I am training a neural network for kaggle's handwitten digit compitition. To practice R, I translated Andrew Ng's neural network octave program into R. So I need to find a substitute for fmincg.
I found optimx and played with many methods in it. I observed that fmincg was faster and more accurate than optimx.
Here's my test:
Let's minimize y = x^4, without constraint.

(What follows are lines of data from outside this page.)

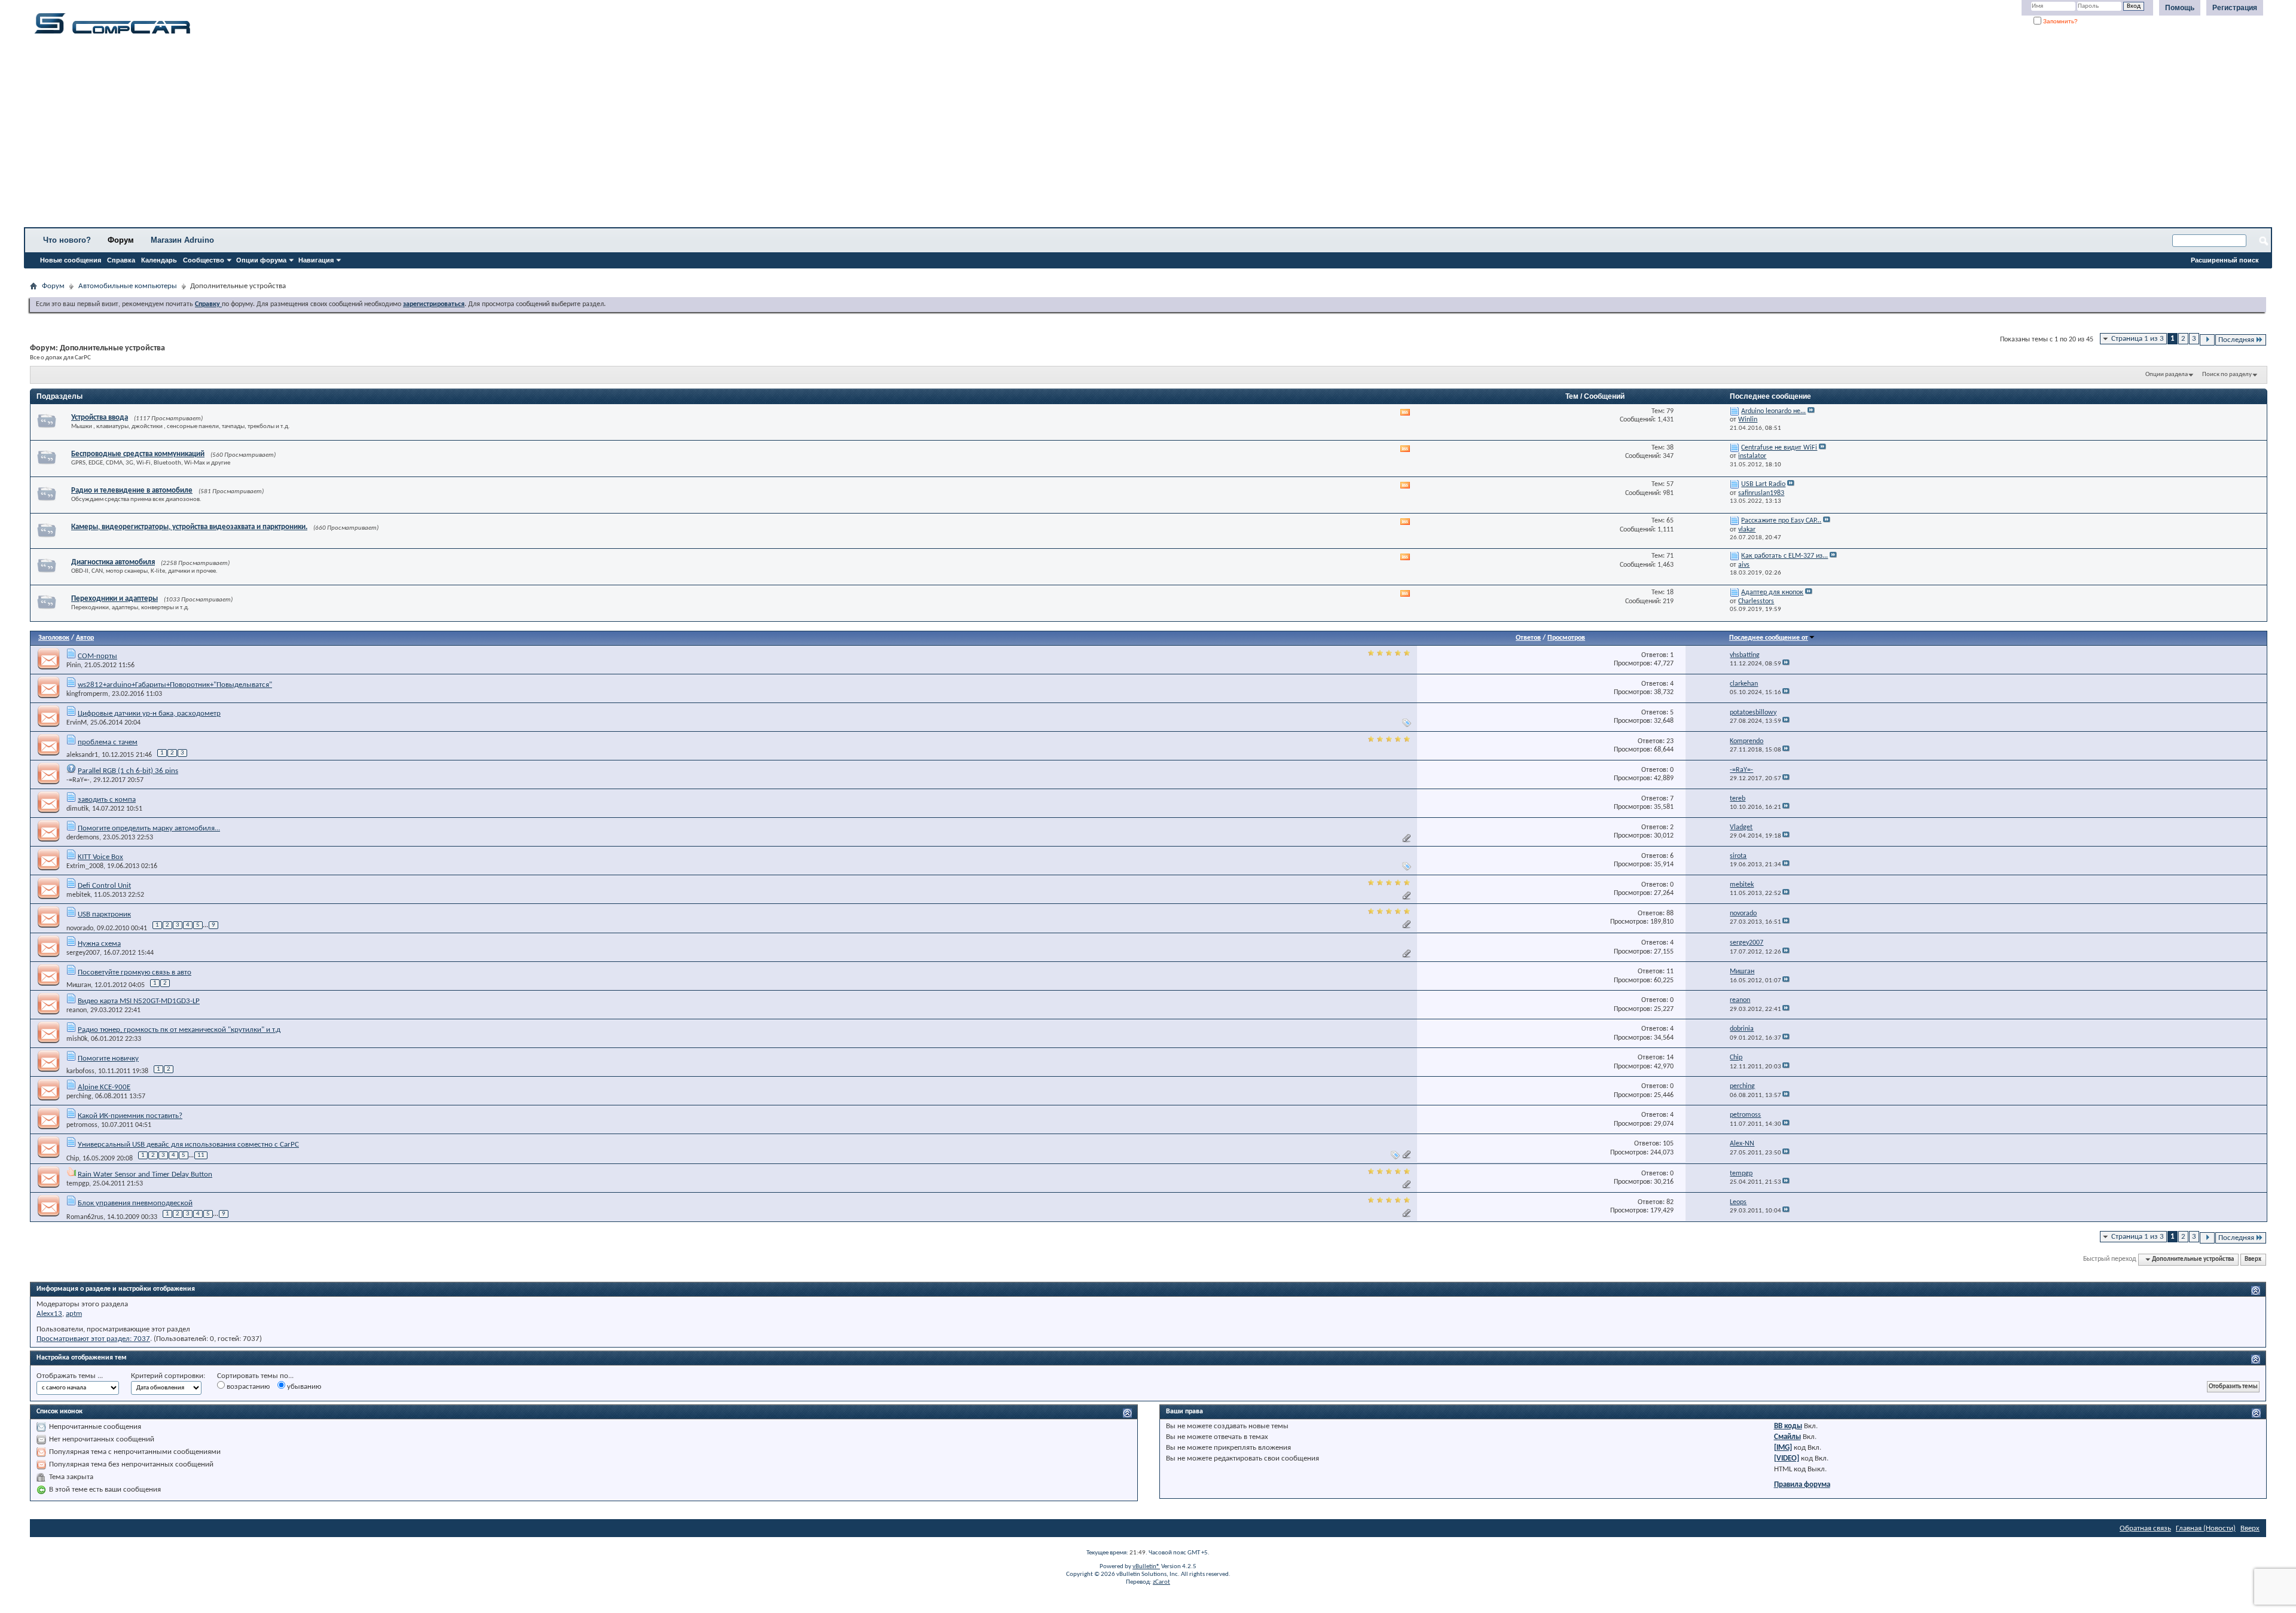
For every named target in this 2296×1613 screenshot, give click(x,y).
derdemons (82, 837)
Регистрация (2234, 8)
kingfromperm (87, 694)
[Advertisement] (373, 134)
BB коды (1788, 1426)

Everyone knows x should equal to zero.
Here's my matlab program:
clc;
clear all;
close all;
options = optimset('MaxIter', 50);
init = 1:.1:50;
init = init';
newFunc = @(p) costFunc(p);
tic
[nn_params, cost] = fmincg(newFunc, init, options);
toc
with costFunc function:
function [cost grad] = costFunc(x)
cost = sum(x.^4);
grad = 4*x.^3;
end
And the R script:
costFunc = function (x)
{
return(sum(x^4))
}
grad = function(x) {
return(4*x^3)
}
startTime = proc.time()
results = optimx(seq(1, 50,.1), fn=costFunc, gr=grad,
itnmax=50, method=c("Rcgmin"))
proc.time() - startTime
Octave finished in 0.064 seconds with accuracy to 10^-8.
R finished in 1.8 seconds with accuracy only to 10^-4.
Of course this problem is far too easy. When I trained neural networks, for some calculations, octave can give results in minutes but R seems running forever.
I am wondering if anyone has come across this issue and who can suggest better minimization function in R as the substitute of fmincg in octave?